Secondo quanto riferito dalla Questura, Hichem Billal Magoura era irregolare sul territorio italiano e aveva alcuni precedenti. Fonti del consorzio di accoglienza ICS, tuttavia, sostengono che fosse un richiedente asilo. Un uomo che dormiva nella stessa stanza ha raccontato che il 32enne era uscito dal carcere da una decina di giorni e aveva trovato riparo nel magazzino.
Il contesto: lo sgombero del Porto Vecchio
Il ritrovamento del corpo si inserisce nel contesto di un’operazione straordinaria di sgombero coordinata dalla Questura, che ha visto la partecipazione di Carabinieri, Guardia di Finanza e Polizia Locale. L’intervento, scattato nella mattinata di mercoledì, mirava a mettere in sicurezza i magazzini 2 e 2A, da tempo occupati da migranti in condizioni igienico-sanitarie precarie e teatro di recenti incendi. Circa 140 dei richiedenti asilo identificati durante l’operazione sono stati destinati al trasferimento in strutture di accoglienza fuori regione, principalmente in Toscana.
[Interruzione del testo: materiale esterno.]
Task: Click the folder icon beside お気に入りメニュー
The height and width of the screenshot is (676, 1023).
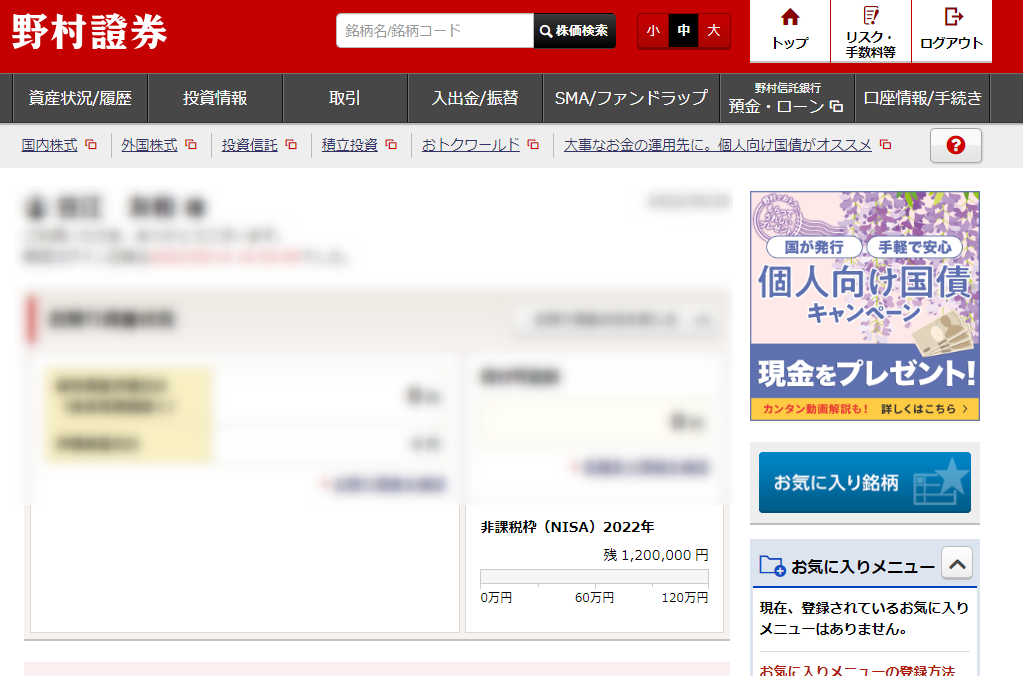Action: point(772,566)
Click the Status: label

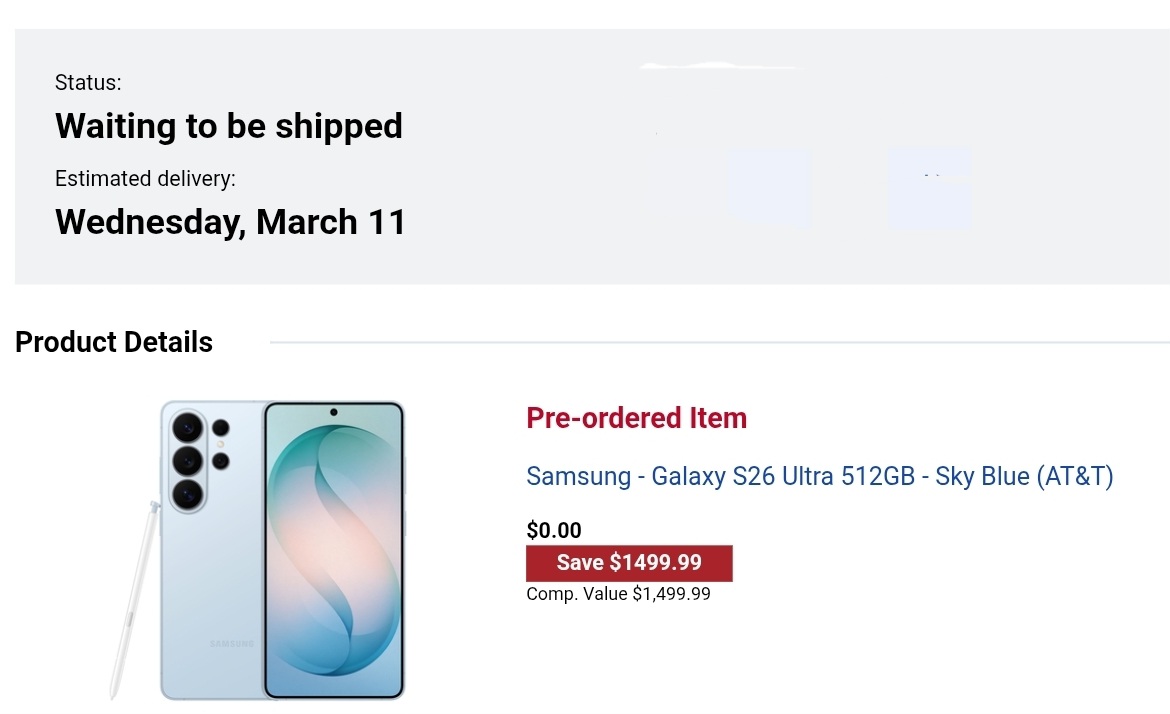[x=88, y=83]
L’operazione ha suscitato le critiche di diverse organizzazioni umanitarie, tra cui il Consorzio Italiano di Solidarietà (ICS), che l’ha definita una “misura-spot, priva di una strategia strutturale”, sottolineando come il problema venga semplicemente spostato e non risolto. L’ICS ha inoltre denunciato la mancata informazione e il mancato trasferimento di almeno quaranta persone che non si trovavano nei magazzini al momento dell’intervento.
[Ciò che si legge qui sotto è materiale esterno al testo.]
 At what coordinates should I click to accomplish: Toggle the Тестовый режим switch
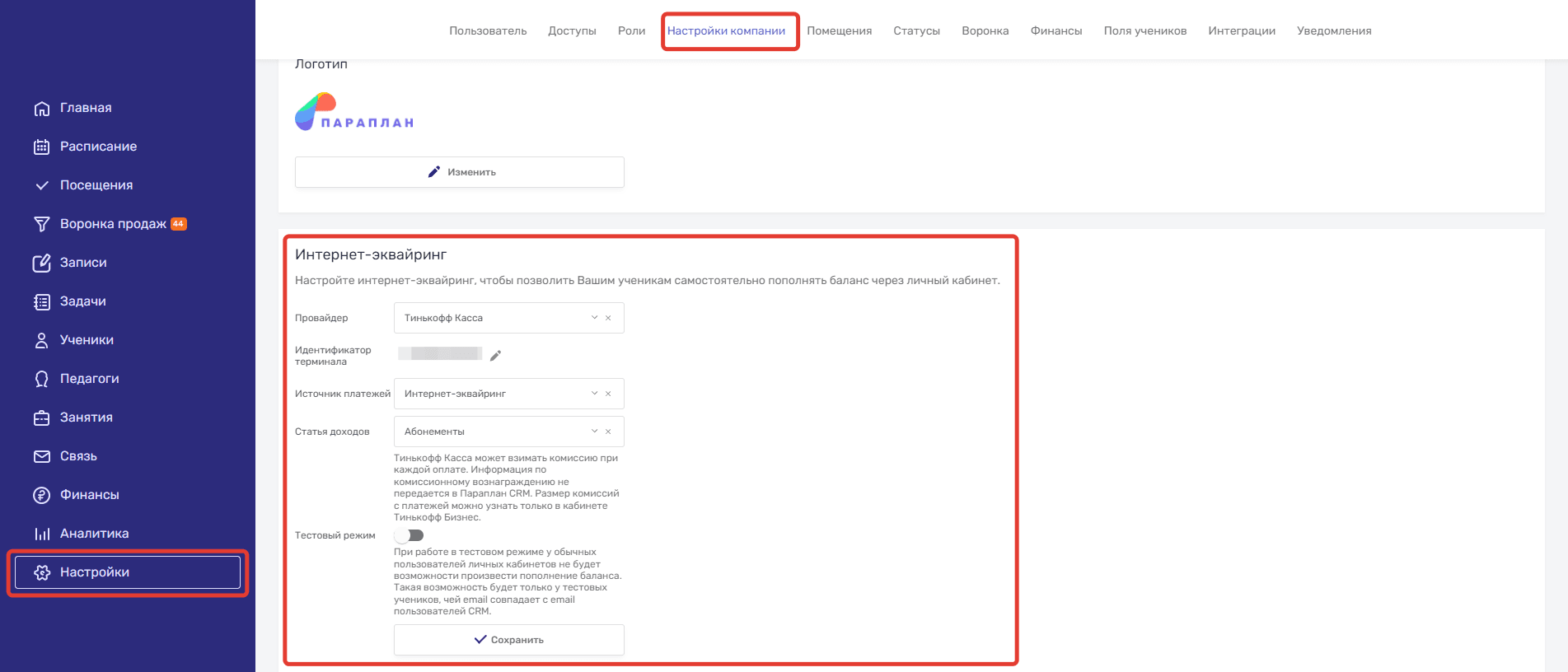pyautogui.click(x=410, y=535)
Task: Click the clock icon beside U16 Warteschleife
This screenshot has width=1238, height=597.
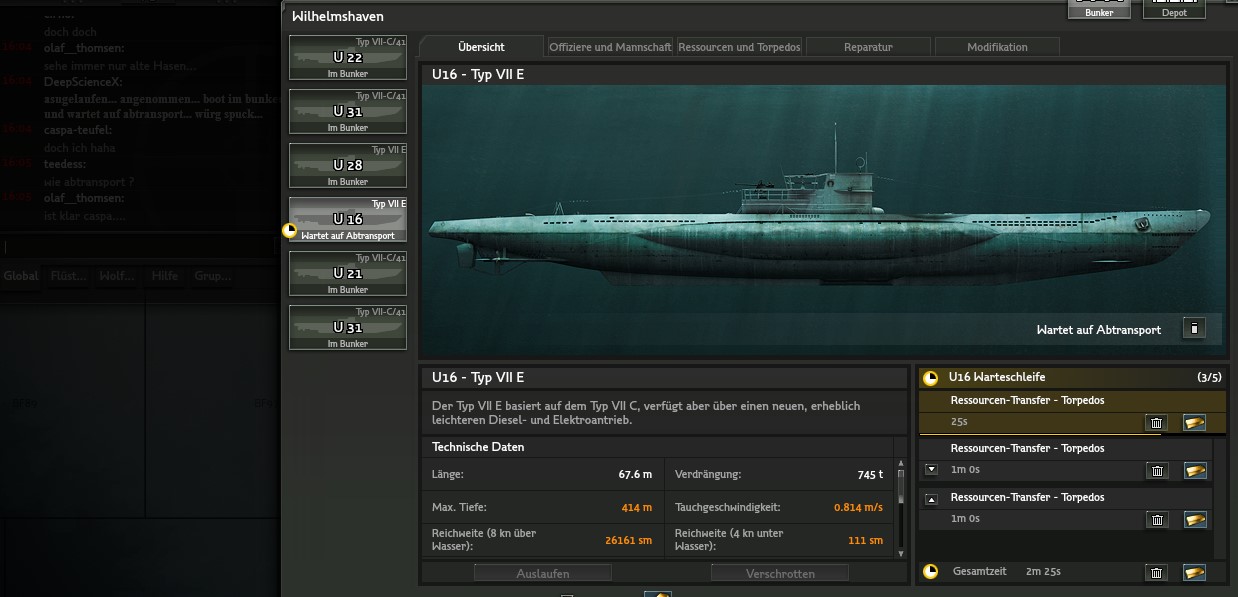Action: [931, 377]
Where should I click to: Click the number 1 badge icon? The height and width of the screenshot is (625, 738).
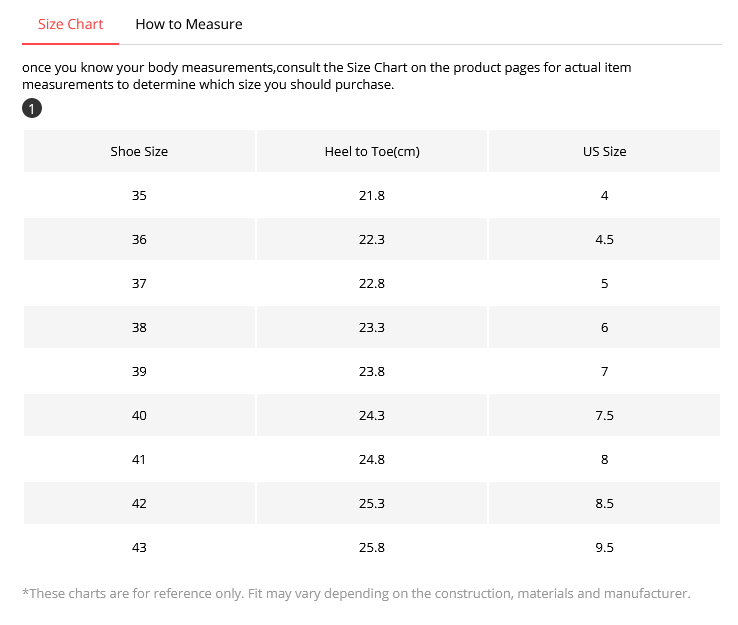(x=32, y=108)
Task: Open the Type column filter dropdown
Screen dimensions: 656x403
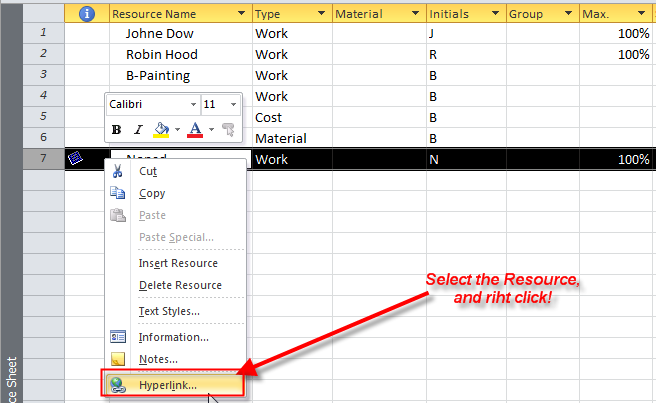Action: click(321, 15)
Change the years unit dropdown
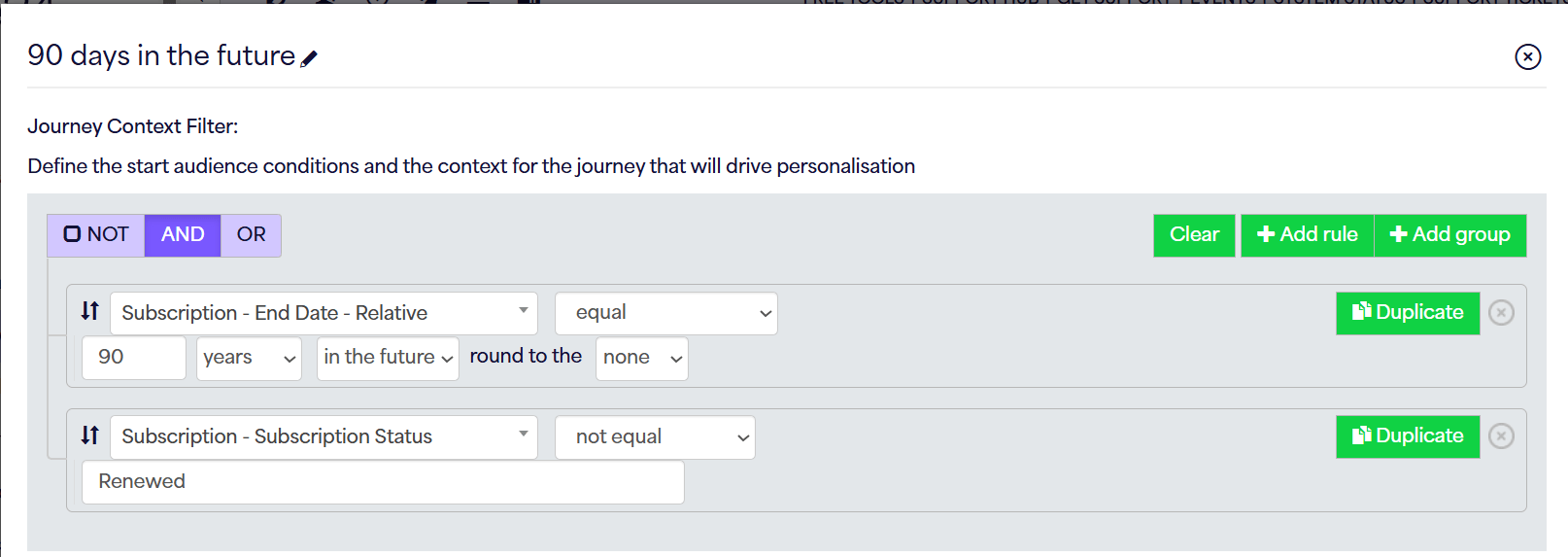Viewport: 1568px width, 557px height. pos(249,358)
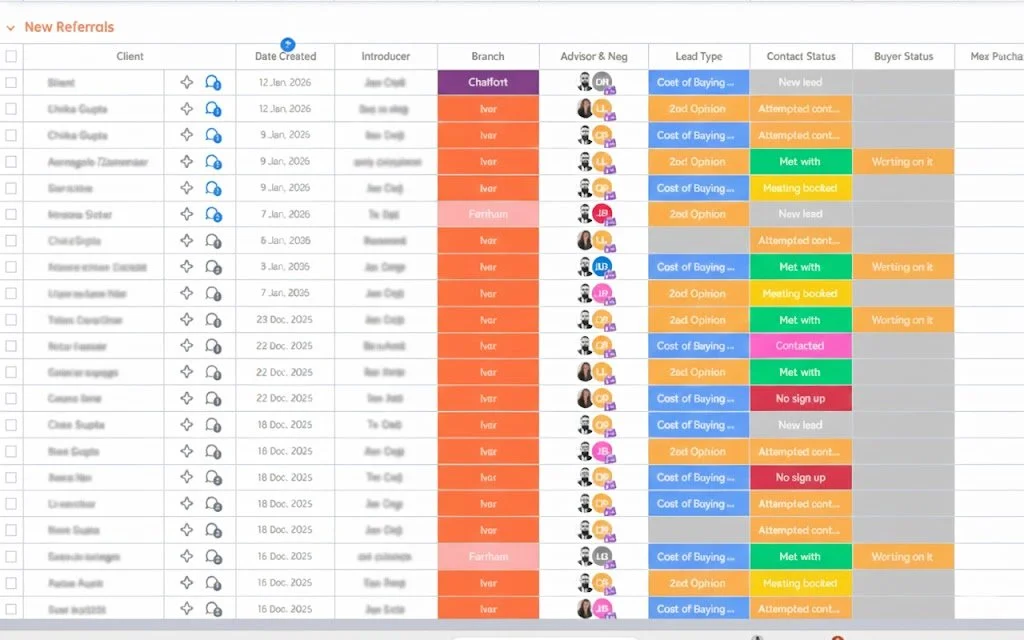Open the Cost of Buying lead type on the first row
Viewport: 1024px width, 640px height.
pyautogui.click(x=698, y=82)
Una scia di tragedie e l’appello alla solidarietà
La morte del giovane algerino è solo l’ultimo di una serie di tragici eventi che hanno colpito i migranti in Friuli Venezia Giulia. Negli ultimi giorni, altre tre persone hanno perso la vita in circostanze simili tra Udine e Pordenone, a causa del freddo o delle esalazioni di monossido di carbonio in rifugi di fortuna.
In risposta a queste tragedie, la Diocesi di Trieste, su proposta della Comunità di Sant’Egidio, ha organizzato una veglia di preghiera per ricordare le vittime. L’iniziativa, come sottolineato dal Vescovo, non vuole essere solo un gesto religioso, ma un invito a tutta la comunità a interrogarsi sulle condizioni di chi arriva in città cercando sicurezza e trova invece abbandono e morte.
Trieste rappresenta per molti la fine della cosiddetta “rotta balcanica”, un viaggio estenuante e pericoloso lungo migliaia di chilometri. Le strutture di accoglienza sono spesso sature e molti, rimasti esclusi, sono costretti a vivere in condizioni disumane in luoghi come il Porto Vecchio o l’area del “Silos”, esposti al freddo, alle malattie e a ogni tipo di rischio. La solidarietà di numerose associazioni e volontari cerca di tamponare le falle di un sistema che fatica a dare risposte strutturali a un fenomeno complesso, lasciando troppe vite in una condizione di estrema vulnerabilità.